NY, NJ, CT kept recreational trails money for bike and pedestrian projects—Under MAP-21, states can opt-out of spending federal Recreational Trails Program funds on bike and pedestrian projects. Yet, all three states in our region opted to use these funds for their intended purpose.  New York is set to receive over $2 million, New Jersey over $1 million, and Connecticut just under $1 million as a result.

New York State didn’t raid MTA funds—As part of a deal to restructure the state’s tax code, Governor Cuomo restructured the payroll mobility tax resulting in a $250M cut to the MTA.  Promising that he would make up the funds “dollar for dollar,” the Governor did indeed fully fill the gap in the 2012 budget.  Given the state’s history of stealing dedicated transit funding, that was no sure thing.

Strong community support for transit on the Tappan Zee Bridge—When a new bridge project without mass transit was announced by New York State in October 2011, the Hudson Valley spoke loudly in support of transit, particularly buses, along the I-287 corridor.  State elected officials, county executives, mayors, environmental groups, labor, good government, transit, bike and pedestrian groups, and residents, pressed the state to address congestion, economic sustainability, and environmental concerns by including transit on the bridge.
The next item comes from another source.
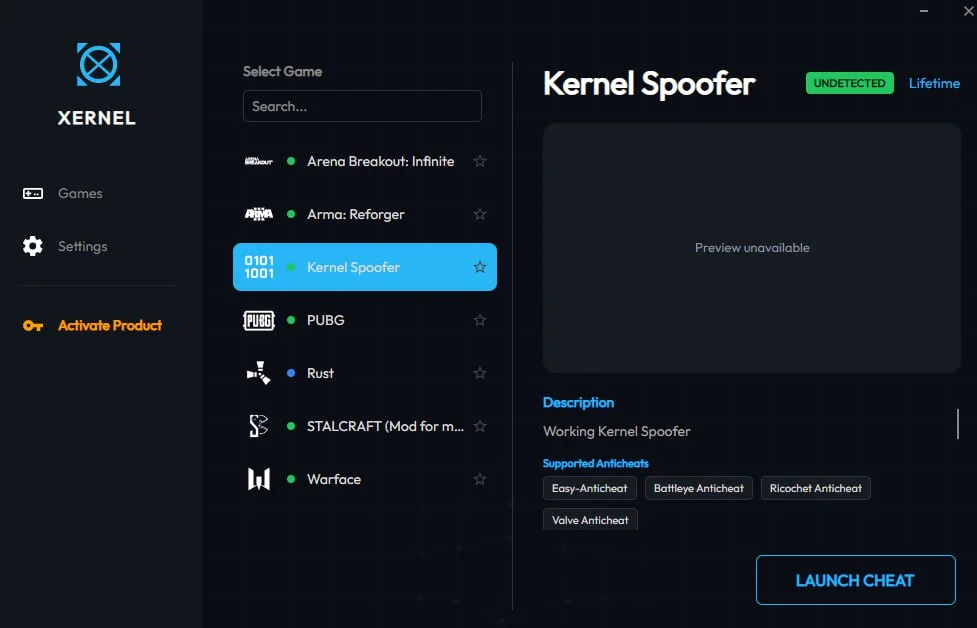This screenshot has width=977, height=628.
Task: Open the Settings section in the sidebar
Action: coord(82,246)
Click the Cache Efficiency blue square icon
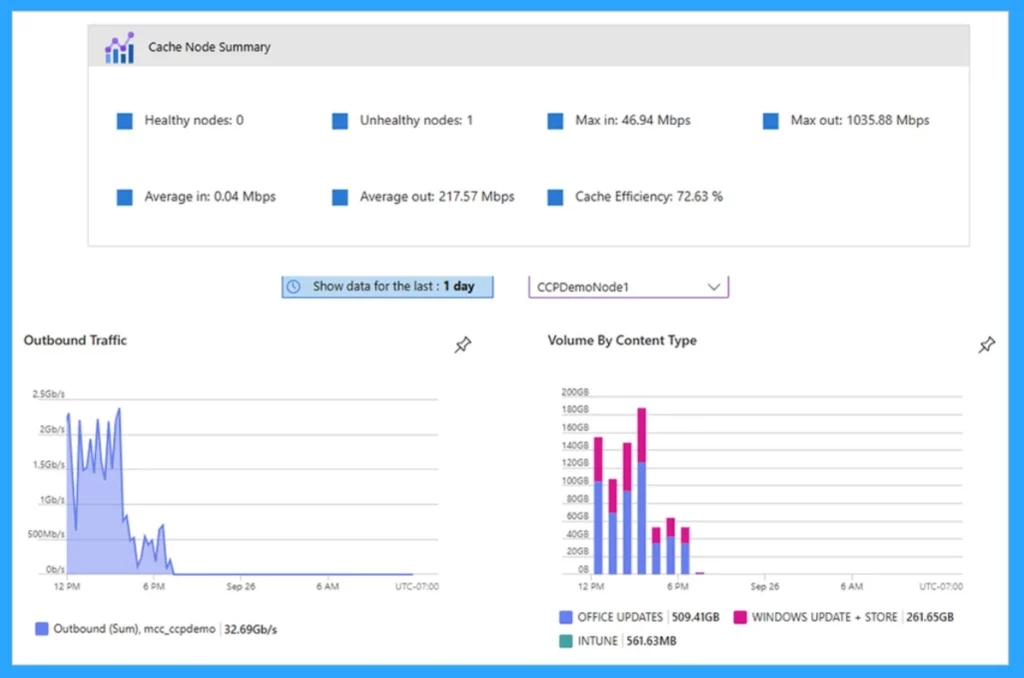Viewport: 1024px width, 678px height. (556, 197)
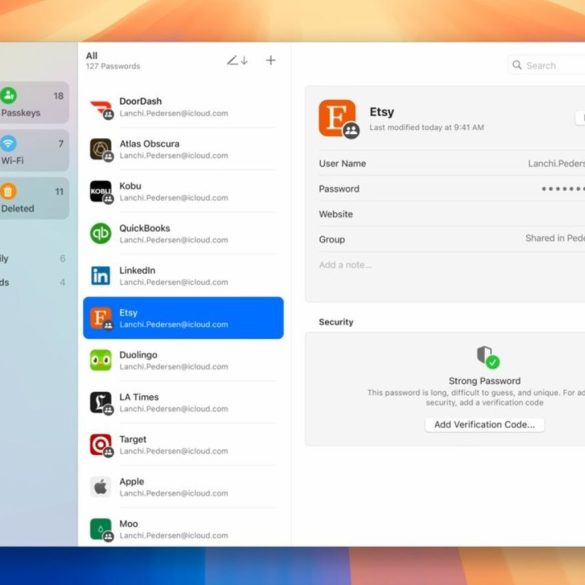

Unfortunately while the state promised three months ago to create a task force to issue recommendations for transit, the task force has still not been convened.

New Jersey’s transportation capital program restored funding for Transit Village program, invested more in transit and Safe Streets to Transit—After being slashed in the 2011 NJDOT budget, funding for New Jersey’s Transit Village Program, which encourages development near transit stations, was fully restored to $1M in NJDOT’s 2012 capital program.  Safe Streets to Transit, which helps municipalities make streets safer around transit hubs, got a 50% increase. NJ Transit got a 3% funding increase, reversing a trend of New Jersey’s shrinking commitment to transit.

Complete streets swept New Jersey—Over the past year, complete streets policies have been adopted by municipalities of all sizes, from Mercer County to Hackensack to Newark. Coupled with NJDOT’s complete streets workshops this past spring and a new website, the state is making steady progress towards promoting increased transportation options for its residents.

Smithtown, NY Main Street got a little safer—After three pedestrian fatalities in 18 months, NYSDOT moved forward with a plan to make Main Street in downtown Smithtown, Long Island a little safer by implementing a modified road diet.  Advocates continue to press NYSDOT to do more, including a landscaped median and possibly roundabouts at the entryways of downtown Smithtown.

The support of our funders, colleagues and friends-Without the grants and donations of support, and the confidence underlying that support, the Tri-State’s work wouldn’t be possible.  We work in a large community of advocates-from the local community activist to public officials-across many interest areas. Our region is better because of our collective efforts.